On February 27, 2012, Faraone faced his ugliest opponent yet – the incendiary blog tornado Andrew Breitbart. They scrapped, took a few bites out of one another, and at the urging of producers at the station, agreed to a rematch one week later. They never got a chance to dance, though, as Breitbart died from heart failure the next day. In the weeks that followed, the army of assholes who worship his unique brand of right-wing baloney attacked Faraone ferociously, dragging him into the toxic underbelly grumbling beneath American politics.

Following an introduction by satirical anarchist icon Vermin Supreme, BOOK ONE of I Killed Breitbart opens with Faraone's story of countering conservative Goliaths.
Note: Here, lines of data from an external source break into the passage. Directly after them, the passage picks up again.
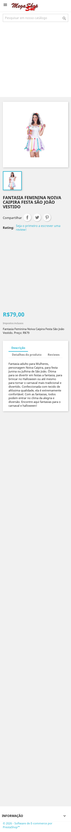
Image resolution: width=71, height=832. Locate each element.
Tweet (37, 217)
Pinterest (47, 217)
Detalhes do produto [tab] (26, 354)
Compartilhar (27, 217)
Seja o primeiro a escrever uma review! (38, 227)
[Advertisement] (35, 59)
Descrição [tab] (18, 348)
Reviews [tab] (53, 354)
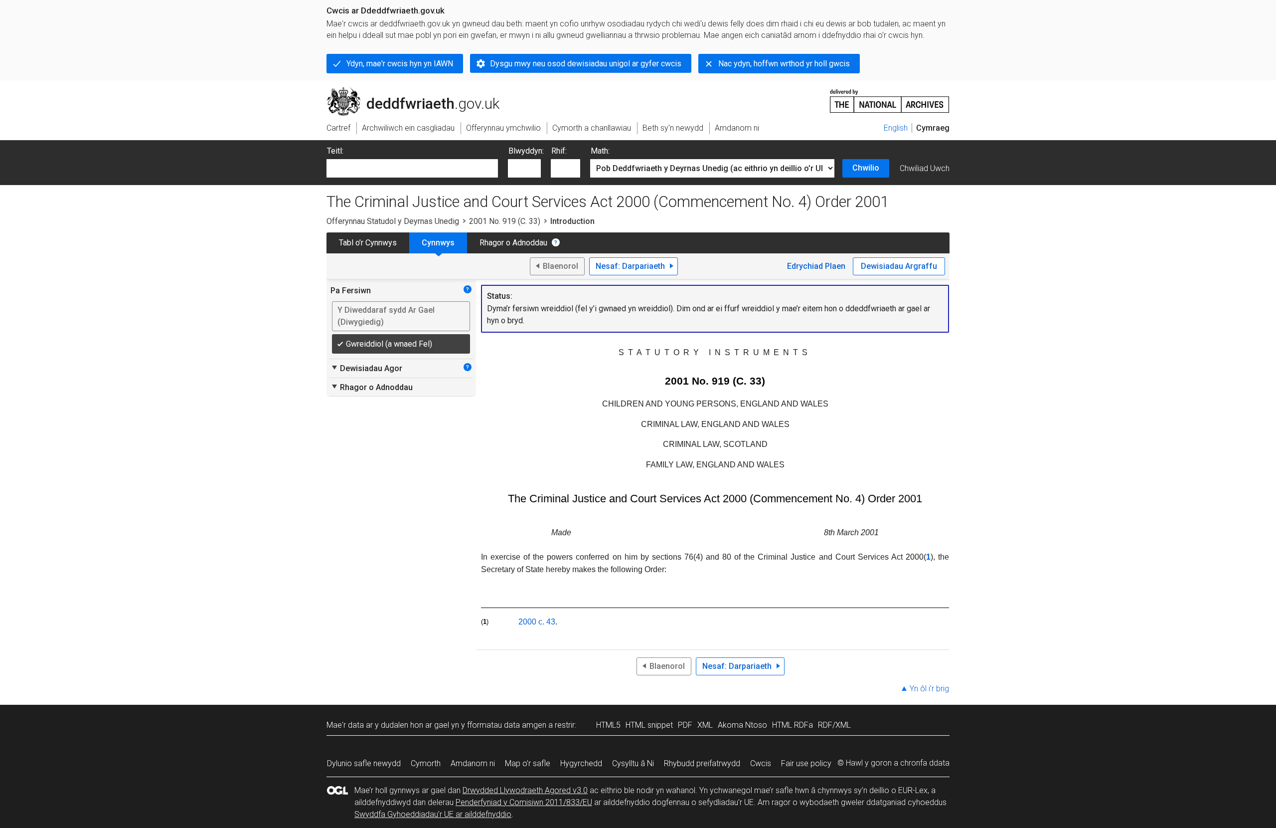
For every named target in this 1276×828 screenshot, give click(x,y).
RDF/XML (834, 725)
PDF (685, 725)
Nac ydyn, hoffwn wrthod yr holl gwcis (784, 63)
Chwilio (865, 168)
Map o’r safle (527, 763)
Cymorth (426, 763)
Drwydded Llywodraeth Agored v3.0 (525, 790)
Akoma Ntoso (742, 725)
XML (705, 725)
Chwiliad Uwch (925, 168)
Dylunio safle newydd (364, 763)
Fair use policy (806, 763)
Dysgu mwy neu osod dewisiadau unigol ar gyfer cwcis (585, 63)
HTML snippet (649, 725)
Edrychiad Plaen (816, 266)
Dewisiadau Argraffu (899, 266)
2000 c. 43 (536, 622)
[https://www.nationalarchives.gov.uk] (890, 97)
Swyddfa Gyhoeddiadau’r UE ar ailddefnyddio (432, 814)
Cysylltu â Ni (633, 763)
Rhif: (559, 151)
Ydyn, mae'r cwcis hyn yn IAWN (399, 63)
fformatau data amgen (506, 725)
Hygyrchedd (581, 763)
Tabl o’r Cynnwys (368, 242)
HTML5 (608, 725)
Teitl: (335, 151)
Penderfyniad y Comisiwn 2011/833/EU (524, 802)
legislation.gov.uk (409, 91)
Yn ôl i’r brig (929, 688)
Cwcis (760, 763)
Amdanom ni (473, 763)
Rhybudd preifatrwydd (702, 763)
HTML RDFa (792, 725)
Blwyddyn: (526, 151)
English (896, 128)
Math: (600, 151)
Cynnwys (438, 242)
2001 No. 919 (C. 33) (504, 221)
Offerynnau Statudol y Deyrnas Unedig (392, 221)
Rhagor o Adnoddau (513, 242)
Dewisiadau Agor (366, 368)
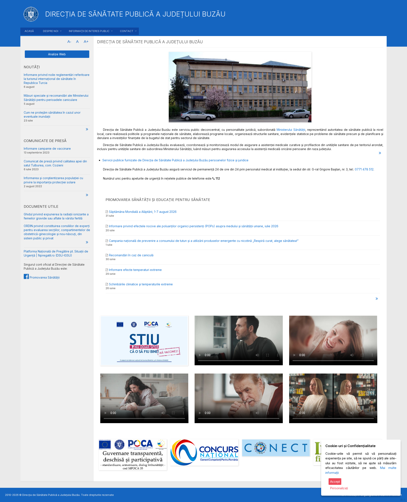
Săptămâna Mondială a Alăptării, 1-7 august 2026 (143, 211)
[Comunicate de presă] (87, 194)
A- (69, 41)
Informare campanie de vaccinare (47, 148)
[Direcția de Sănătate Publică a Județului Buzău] (240, 87)
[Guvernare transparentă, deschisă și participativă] (133, 455)
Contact (126, 31)
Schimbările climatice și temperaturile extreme (141, 284)
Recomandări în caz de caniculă (131, 255)
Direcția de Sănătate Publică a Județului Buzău (135, 14)
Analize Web (57, 54)
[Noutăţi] (87, 129)
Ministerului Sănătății (291, 129)
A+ (86, 41)
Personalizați (339, 488)
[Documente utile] (87, 242)
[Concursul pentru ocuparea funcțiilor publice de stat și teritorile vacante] (204, 453)
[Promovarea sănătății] (377, 298)
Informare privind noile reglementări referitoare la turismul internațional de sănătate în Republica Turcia (56, 79)
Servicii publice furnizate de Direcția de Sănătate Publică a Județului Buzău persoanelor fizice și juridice (175, 160)
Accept (335, 481)
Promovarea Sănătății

In the 8,000-word title chapter, the critically applauded polemicist casts asses like Breitbart and Sean Hannity into history's trash can alongside slave owners and Klansmen. Following those tales about Team Breitbart, Faraone has included an expanded version of his viral feature, "The Trials of Nadia Naffe," part of which first appeared in the now-defunct Boston Phoenix.

BOOK TWO (subtitle: Countless Other Causes of Conservative Consternation) is split into three sections: The Right, The Left, and The Fuzz – each comprising remixes of Faraone's finest field reporting from the past three years. In The Right, he hangs with hardcore libertarians, militiamen, Glenn Beck fanatics, and rapture warriors. For The Left, he blends updates of previously published work with new original gems from post-encampment Occupy actions, a number of which involve police brutally arresting a number of journalists including Faraone himself.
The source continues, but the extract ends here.